=== What you are asked to do ===
Please rewrite the lines below, swapping "widget" for "panel" and changing nothing else. Leave out the pictures.

[Records from a data collection]
*****
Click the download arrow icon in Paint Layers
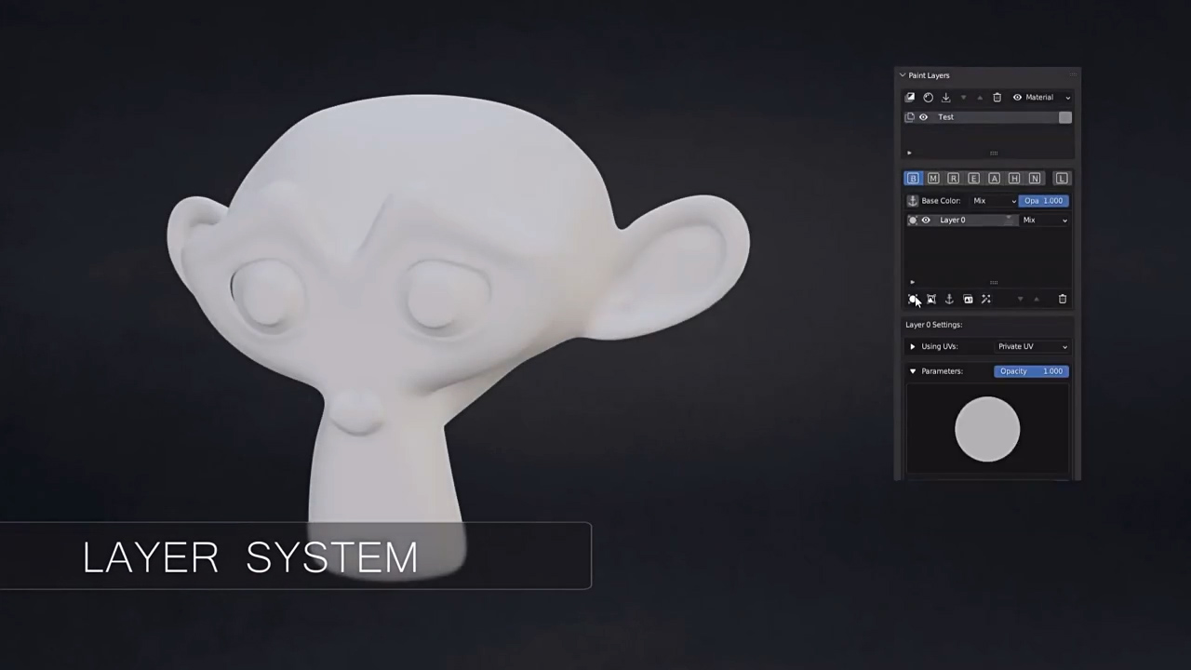(x=945, y=98)
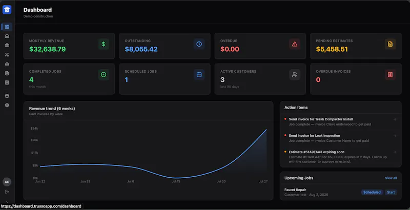Screen dimensions: 410x210
Task: Open arrow for Trash Compactor Install invoice
Action: (395, 119)
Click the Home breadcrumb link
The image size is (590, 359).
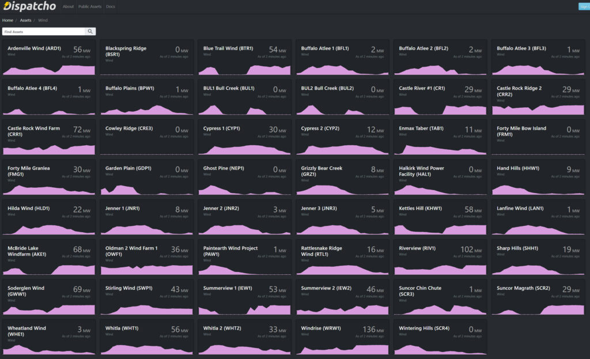(x=7, y=20)
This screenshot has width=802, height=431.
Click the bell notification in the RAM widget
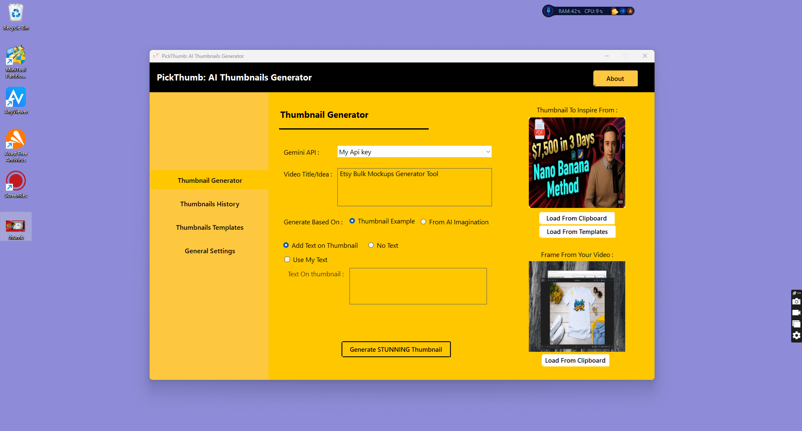click(x=630, y=11)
*****
=== Result ===
Click the download arrow icon in Paint Layers
(x=945, y=98)
Screen dimensions: 410x210
Task: Open arrow for Trash Compactor Install invoice
Action: (395, 119)
Click the Home breadcrumb link
The image size is (590, 359).
(x=7, y=20)
This screenshot has width=802, height=431.
Click the bell notification in the RAM panel
click(x=630, y=11)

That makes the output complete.